Carole has never been to the city and I dipped in and out for business years ago and never saw the place.

We are camping 2 nights at Abbey Farm Caravan Pk. Ormskirk and will train in and out.


----------



## havingfun (Oct 31, 2007)

hi, 

if you want to drive into liverpool,you can park in the catherderal car park,free on sunday and a small charge the rest of the week,how we know is ,we went in the car a couple of weeks back,paid a fortune for on road parking,and on the way back i saw a couple of motorhomes when we went to have a look round,went and asked a was told its where most of them park,quiet,secure,etc.

at crosby you can park for free by the lifeboat station,just follow signs for the gormly men.you can cycle or walk all the way along the front,we had a great day there after the southport rally,tempted to stay the night,wildcamping, must be great to wakeup to that veiw.

mags


----------



## WSandME (May 16, 2007)

Beware that parts of Liverpool will be closed off 5,6 & 7 Sep 08 to allow the "La Machine" contraption to wander the streets...

Liverpool


----------



## Jagman (Feb 16, 2008)

Tim, I'm nearer to Ormskirk than you so I'll do the site if you keep watch in the city. Really must make an effort to rise to the bait! One benefit of the Capital of Culture year Hampshireman is that if we nick your wheels you'll find it standing on encyclopedias instead of bricks


----------



## timbop37 (Jun 28, 2006)

Jagman said:


> Tim, I'm nearer to Ormskirk than you so I'll do the site if you keep watch in the city. Really must make an effort to rise to the bait! One benefit of the Capital of Culture year Hampshireman is that if we nick your wheels you'll find it standing on encyclopedias instead of bricks


Sure, Jagman. Too much "Bread" and "The Liver Birds", I guess, hehe.

Seriously though, Liverpool is very busy at the moment but still worth a visit. As for Crosby, I was down at the coastguard station yesterday at 13:00 and you could only see a couple of heads sticking out of the water.

As for transport, the best bet is to stay at Southport or Formby and get the short train ride to Blundellsands for "Another Place" or continue straight into Liverpool. Staying around Ormskirk necessitates a change of trains for Blundellsands, although, again, it's a straight train ride into Liverpool from Ormskirk.

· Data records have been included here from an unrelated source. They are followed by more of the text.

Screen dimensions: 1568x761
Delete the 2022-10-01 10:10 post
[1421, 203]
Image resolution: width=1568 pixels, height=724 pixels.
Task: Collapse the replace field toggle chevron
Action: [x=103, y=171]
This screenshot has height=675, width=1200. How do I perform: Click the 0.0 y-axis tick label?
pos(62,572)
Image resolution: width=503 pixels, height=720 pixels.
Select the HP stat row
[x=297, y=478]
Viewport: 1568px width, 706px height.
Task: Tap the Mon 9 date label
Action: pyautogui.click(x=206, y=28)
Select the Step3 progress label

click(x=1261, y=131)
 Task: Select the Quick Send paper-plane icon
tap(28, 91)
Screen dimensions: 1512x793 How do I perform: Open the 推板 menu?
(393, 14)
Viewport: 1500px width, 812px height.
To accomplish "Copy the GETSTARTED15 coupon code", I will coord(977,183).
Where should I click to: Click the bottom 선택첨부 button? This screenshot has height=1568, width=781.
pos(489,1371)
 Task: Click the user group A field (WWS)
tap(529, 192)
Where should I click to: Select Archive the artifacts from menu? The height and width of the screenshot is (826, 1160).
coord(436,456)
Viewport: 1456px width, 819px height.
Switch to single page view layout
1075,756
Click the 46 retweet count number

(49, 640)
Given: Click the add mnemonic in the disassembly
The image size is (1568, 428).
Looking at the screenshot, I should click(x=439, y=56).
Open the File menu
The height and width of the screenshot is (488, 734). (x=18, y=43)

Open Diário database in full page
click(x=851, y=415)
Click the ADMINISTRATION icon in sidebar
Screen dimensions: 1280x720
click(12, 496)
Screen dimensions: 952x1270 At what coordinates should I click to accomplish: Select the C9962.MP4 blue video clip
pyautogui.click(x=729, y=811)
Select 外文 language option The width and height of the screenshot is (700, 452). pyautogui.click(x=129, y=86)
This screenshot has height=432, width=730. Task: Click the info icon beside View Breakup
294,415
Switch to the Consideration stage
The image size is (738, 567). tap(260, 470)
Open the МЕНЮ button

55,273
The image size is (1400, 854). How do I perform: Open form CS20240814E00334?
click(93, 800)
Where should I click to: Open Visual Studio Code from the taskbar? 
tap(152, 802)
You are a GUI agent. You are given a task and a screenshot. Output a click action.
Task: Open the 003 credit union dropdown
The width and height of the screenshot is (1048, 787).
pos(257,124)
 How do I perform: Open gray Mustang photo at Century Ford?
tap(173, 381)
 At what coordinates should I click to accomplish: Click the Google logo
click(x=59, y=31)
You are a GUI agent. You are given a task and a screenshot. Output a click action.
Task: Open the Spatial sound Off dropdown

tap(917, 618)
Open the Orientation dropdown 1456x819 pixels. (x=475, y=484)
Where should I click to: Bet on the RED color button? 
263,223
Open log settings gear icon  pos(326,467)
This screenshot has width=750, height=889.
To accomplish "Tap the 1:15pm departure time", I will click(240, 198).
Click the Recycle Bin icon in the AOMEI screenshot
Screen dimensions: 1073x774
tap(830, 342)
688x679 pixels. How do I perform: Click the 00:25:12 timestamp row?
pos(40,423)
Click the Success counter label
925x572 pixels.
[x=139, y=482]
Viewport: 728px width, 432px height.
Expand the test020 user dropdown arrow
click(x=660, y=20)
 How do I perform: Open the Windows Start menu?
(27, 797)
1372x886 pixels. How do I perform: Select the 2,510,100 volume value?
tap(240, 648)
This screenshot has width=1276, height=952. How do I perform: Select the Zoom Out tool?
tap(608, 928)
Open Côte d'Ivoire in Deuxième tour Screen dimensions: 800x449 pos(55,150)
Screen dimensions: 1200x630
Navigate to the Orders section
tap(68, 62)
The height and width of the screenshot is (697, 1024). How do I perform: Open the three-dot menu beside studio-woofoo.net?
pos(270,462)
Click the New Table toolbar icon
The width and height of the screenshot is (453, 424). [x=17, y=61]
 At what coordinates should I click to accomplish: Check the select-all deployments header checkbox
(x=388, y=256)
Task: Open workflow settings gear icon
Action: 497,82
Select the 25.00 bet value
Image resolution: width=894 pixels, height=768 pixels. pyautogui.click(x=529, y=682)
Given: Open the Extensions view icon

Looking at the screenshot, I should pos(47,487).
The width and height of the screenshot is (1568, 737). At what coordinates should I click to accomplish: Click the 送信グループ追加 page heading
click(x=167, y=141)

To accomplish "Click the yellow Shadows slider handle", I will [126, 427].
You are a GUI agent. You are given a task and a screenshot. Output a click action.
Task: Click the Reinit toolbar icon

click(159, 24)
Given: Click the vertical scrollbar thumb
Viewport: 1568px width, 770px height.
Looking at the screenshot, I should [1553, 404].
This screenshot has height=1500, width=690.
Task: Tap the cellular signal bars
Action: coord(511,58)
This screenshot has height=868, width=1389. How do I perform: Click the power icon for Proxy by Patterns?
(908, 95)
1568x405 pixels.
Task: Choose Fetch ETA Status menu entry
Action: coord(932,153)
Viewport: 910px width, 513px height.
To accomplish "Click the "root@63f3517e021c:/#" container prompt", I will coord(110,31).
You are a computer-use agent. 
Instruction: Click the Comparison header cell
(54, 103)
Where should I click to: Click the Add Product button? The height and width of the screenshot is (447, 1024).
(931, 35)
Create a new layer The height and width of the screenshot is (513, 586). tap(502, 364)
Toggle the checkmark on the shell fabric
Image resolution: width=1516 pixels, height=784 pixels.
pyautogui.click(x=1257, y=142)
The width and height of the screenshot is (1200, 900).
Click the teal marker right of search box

Liverpool City centre is actually quite small and walking is a real option.


----------



## Hampshireman (Apr 18, 2007)

Thanks again fellas or fella'esses. When we leave the site at Ormskirk Sunday morning, we will drive to Crosby then hit the road north for Blackpool and the lights I reckon.

We aim to catch the Machina as part of our day in the city. There is a timetable for it and the evening sesh sound about right. We need to eat that evening in town so anything recommended is welcome but of course that is a broad canvas, so don't worry we will find something, although Italian is our fave.


----------



## timbop37 (Jun 28, 2006)

I was down there again at 13:00. The tide was quite far in but not quite at the wall and a couple of the little guys were barely visible.


----------



## Hampshireman (Apr 18, 2007)

OK thanks again. Leaving home tomorrow lunchtime so will be off line. If SallyTraffic is correct and I am sure with his background he will be, we should get a good view on Sunday morning.


----------